After the candidates are shortlisted, they go through a training period of 36 weeks for GD soldiers and 18-20 weeks for tradesmen.
The process is carried out by Army recruiting offices/ zonal recruiting offices in various states and the schedule for recruitment rallies is given out in advance for the interested candidates.
Once shortlisted on the basis of the laid-down physical and medical criteria, the candidates are trained in various regimental centres across the country for their respective regiments or arm/service.
As per data presented to Parliament, 97 recruitment rallies were planned in 2020-21, of which only 47 could be conducted. Of these rallies, Common Entrance Exam (CEE) for only four rallies were conducted before recruiting activities were suspended. As many as 87 recruitment rallies were planned in 2021-22, and just four of them have been conducted but no CEE was held.
The data also shows that the Army had recruited 53,431 candidates in 2018-19 and 80,572 in 2019-20.
As per a parliamentary standing committee report on defence, the Army said the sanctioned strength for other ranks and JCOs was 12.12 lakh and there is a shortage of 81,000 personnel as of January 1.
The Navy made 8,269 recruitments and the Indian Air Force made 13,032 recruitments in this period in 2018-19 and 2019-20. In 2020, the Navy recruited sailors only once a year, while in the IAF, the selection test for airmen recruitment scheduled in March was delayed to November that year.

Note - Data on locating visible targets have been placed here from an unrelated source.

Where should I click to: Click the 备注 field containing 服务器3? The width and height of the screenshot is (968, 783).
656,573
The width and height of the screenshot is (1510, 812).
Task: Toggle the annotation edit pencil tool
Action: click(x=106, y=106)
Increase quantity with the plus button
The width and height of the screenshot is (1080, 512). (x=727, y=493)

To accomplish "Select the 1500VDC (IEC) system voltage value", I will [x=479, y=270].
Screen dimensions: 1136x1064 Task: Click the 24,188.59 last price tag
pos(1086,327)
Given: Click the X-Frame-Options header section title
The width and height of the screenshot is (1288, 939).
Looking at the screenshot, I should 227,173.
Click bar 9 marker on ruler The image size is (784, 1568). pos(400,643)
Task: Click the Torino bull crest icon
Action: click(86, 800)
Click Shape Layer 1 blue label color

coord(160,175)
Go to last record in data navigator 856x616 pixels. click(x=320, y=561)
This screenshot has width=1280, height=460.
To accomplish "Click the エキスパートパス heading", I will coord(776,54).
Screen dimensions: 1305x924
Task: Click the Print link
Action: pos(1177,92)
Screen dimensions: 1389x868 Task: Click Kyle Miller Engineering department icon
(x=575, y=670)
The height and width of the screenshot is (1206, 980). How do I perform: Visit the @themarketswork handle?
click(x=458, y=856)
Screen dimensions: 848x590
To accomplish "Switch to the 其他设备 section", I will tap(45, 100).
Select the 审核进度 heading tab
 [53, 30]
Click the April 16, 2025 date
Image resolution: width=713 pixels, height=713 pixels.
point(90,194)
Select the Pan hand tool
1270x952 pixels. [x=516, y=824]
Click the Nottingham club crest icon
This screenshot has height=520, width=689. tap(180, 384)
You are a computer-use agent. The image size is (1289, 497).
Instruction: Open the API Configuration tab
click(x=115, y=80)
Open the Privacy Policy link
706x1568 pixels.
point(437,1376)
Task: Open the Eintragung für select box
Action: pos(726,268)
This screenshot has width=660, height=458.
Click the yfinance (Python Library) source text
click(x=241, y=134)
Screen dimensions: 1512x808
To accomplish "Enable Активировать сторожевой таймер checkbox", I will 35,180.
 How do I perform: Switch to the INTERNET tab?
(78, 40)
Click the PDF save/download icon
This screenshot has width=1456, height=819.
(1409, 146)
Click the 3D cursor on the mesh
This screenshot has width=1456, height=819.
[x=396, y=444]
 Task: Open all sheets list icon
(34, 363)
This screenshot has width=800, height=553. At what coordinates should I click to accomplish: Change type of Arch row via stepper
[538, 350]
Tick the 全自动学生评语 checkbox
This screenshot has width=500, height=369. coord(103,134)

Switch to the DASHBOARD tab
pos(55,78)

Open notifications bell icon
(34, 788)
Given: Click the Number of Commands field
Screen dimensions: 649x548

Why recruitment should begin ASAP
As I mentioned earlier, no recruitment for consecutively two years has created a deficit of nearly 80,000 soldiers in the Army.
The gap is pronounced when looked at simultaneously with nearly 60,000 soldiers retiring every year.
It will continue to be a vacuum difficult to fill, even if the Army begins recruitment tomorrow, particularly considering the weeks required for shortlisting the candidates and also the overall training period that is close to a year.
Moreover, there is a fixed training capacity of each regimental centre, based on accommodation and training infrastructure available.
Unless a major policy change towards recruitment of soldiers is on the cards, the Army won’t be left with many options to reduce the shortfall except for either shortening the training period or stretching its infrastructure to temporarily accommodate a bigger number of soldiers, or suspending retirement for a limited period of time.
This shortage of soldiers assumes greater importance at a time when there is an enhanced deployment against the Chinese troops at the Line of Actual Control in eastern Ladakh. Reduced ranks at this time affect the ratio of troops serving in peace and field areas.
A tour of duty proposal to recruit soldiers on a temporary basis to reduce pension bills has not seen any movement in the last two years.
Another factor that the government may consider at this point is that thousands of motivated young men preparing and waiting to join the Army will lose the opportunity since the force recruits soldiers within the age bracket of 17.5 to 21 years for general duty. In some other categories, such as soldier tech or nursing assistant JCOs in catering, this could go up to 23 years.
Mehra is 19, but many others would have lost out on a dream they long nurtured with them overshooting the age bracket in the last two years.
The government should not deprive thousands of others of the dream, merely because of their higher age, by delaying recruitments any longer.
Unless it plans to specially give them a separate chance.